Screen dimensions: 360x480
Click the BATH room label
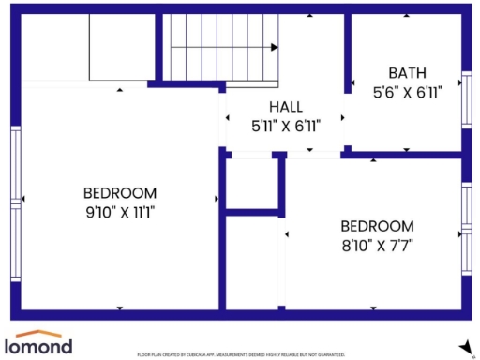pos(408,72)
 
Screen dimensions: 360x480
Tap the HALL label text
pos(285,106)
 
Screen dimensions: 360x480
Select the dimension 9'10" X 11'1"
pos(119,212)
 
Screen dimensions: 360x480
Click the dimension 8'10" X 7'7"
pos(376,245)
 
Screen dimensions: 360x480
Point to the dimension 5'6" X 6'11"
pos(408,92)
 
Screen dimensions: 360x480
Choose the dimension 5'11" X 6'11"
pos(285,125)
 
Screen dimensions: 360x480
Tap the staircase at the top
pos(223,47)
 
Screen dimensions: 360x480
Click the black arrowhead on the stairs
pos(275,47)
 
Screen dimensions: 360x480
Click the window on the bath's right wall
pos(466,98)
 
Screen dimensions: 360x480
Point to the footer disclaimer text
pos(241,355)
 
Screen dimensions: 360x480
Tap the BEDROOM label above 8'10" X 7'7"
pos(376,226)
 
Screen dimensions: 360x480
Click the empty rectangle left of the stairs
pos(128,47)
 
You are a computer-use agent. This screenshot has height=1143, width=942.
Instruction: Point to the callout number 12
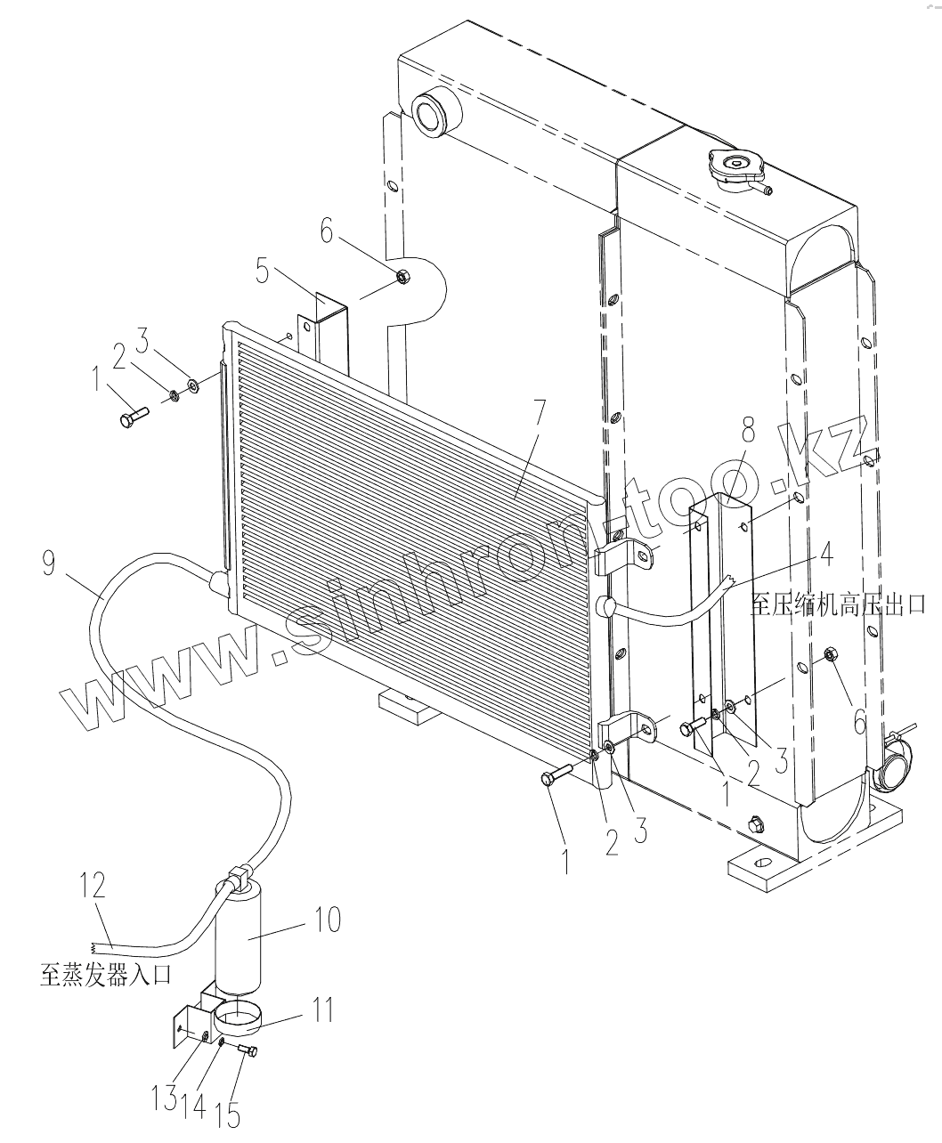click(93, 886)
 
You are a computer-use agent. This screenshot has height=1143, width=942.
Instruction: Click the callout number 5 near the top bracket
click(264, 269)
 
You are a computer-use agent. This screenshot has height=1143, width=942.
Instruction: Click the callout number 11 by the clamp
click(322, 1009)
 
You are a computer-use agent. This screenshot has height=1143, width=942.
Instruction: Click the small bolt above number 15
click(248, 1052)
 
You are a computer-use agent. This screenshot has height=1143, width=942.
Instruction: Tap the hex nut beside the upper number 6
click(401, 278)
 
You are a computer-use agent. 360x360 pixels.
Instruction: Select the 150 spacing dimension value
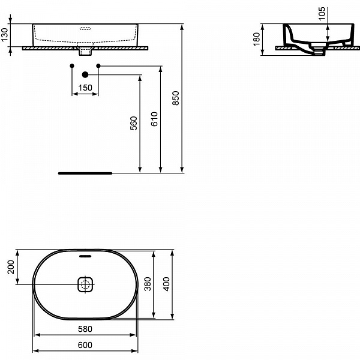[x=85, y=88]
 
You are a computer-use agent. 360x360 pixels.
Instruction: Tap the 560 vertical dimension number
[x=134, y=123]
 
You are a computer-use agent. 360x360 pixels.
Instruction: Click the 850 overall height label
[x=175, y=98]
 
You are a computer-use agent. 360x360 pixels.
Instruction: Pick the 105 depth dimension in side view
[x=322, y=14]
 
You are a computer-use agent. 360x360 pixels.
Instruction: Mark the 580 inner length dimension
[x=85, y=329]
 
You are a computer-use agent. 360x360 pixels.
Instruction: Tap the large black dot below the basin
[x=85, y=75]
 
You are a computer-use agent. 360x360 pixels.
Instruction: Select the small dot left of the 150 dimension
[x=71, y=65]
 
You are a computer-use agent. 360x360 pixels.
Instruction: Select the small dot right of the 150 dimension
[x=98, y=65]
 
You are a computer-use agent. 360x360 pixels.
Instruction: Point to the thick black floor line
[x=85, y=173]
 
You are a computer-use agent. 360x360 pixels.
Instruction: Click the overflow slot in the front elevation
[x=85, y=27]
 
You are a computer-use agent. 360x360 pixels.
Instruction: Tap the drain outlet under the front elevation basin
[x=85, y=50]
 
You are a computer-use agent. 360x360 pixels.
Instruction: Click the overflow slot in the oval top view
[x=85, y=256]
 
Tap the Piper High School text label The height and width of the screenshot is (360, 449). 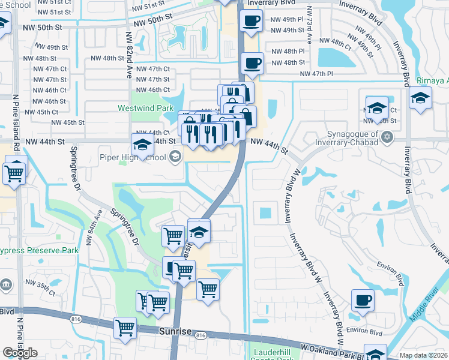coord(133,158)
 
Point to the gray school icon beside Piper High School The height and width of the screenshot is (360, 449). coord(175,157)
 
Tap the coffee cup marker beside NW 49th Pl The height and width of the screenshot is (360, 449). coord(251,22)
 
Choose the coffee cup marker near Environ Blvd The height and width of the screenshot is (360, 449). coord(363,301)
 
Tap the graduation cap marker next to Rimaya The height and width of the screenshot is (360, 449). coord(420,98)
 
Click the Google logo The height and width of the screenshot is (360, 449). coord(20,353)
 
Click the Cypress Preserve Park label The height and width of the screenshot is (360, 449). coord(38,250)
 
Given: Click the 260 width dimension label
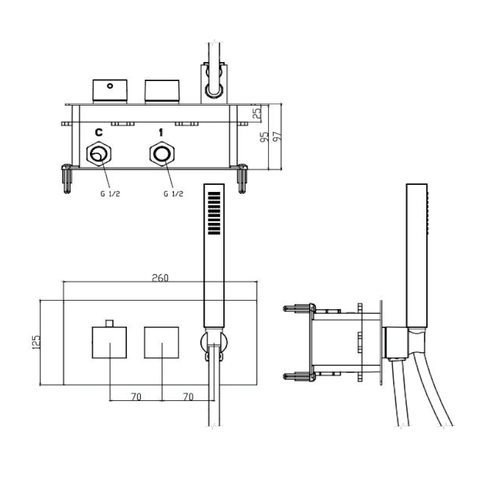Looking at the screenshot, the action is [x=160, y=278].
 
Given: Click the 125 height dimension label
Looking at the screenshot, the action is [x=36, y=342].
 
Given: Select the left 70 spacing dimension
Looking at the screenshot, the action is [x=136, y=397].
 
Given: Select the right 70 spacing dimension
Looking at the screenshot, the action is [x=188, y=397].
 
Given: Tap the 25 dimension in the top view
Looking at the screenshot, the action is [x=257, y=113].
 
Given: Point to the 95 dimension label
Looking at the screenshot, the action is [x=264, y=137].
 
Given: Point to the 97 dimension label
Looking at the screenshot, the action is [x=278, y=136].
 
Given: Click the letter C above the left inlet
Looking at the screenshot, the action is [x=98, y=132].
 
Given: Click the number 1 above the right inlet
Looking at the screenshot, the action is [x=161, y=132].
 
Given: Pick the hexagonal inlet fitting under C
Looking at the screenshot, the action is [x=99, y=154].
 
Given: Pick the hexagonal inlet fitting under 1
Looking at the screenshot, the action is [x=162, y=154].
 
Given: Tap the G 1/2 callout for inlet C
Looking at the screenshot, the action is [x=110, y=194].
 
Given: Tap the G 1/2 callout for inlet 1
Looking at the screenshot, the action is [x=173, y=194].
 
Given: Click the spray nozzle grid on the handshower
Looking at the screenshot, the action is [x=214, y=213].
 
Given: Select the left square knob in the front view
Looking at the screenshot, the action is [x=109, y=342].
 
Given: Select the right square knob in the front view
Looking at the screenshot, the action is [x=161, y=342].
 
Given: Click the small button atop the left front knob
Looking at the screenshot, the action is [x=109, y=323].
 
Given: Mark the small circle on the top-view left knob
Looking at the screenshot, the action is [x=110, y=86].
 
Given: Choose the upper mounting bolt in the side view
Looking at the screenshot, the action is [x=299, y=308].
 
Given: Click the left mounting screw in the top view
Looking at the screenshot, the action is [x=67, y=179].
* * *
__Prompt__. Format the listing as a numbered list, starting at its first line and ending at the line that contains "pos(376,226)". Skip blank lines and leave the pictures out.

__Written reply__.
1. Screen dimensions: 360x480
2. Click the BATH room label
3. pos(408,72)
4. Screen dimensions: 360x480
5. Tap the HALL label text
6. pos(285,106)
7. Screen dimensions: 360x480
8. Select the dimension 9'10" X 11'1"
9. pos(119,212)
10. Screen dimensions: 360x480
11. Click the dimension 8'10" X 7'7"
12. pos(376,245)
13. Screen dimensions: 360x480
14. Point to the dimension 5'6" X 6'11"
15. pos(408,92)
16. Screen dimensions: 360x480
17. Choose the dimension 5'11" X 6'11"
18. pos(285,125)
19. Screen dimensions: 360x480
20. Tap the staircase at the top
21. pos(223,47)
22. Screen dimensions: 360x480
23. Click the black arrowhead on the stairs
24. pos(275,47)
25. Screen dimensions: 360x480
26. Click the window on the bath's right wall
27. pos(466,98)
28. Screen dimensions: 360x480
29. Point to the footer disclaimer text
30. pos(241,355)
31. Screen dimensions: 360x480
32. Tap the BEDROOM label above 8'10" X 7'7"
33. pos(376,226)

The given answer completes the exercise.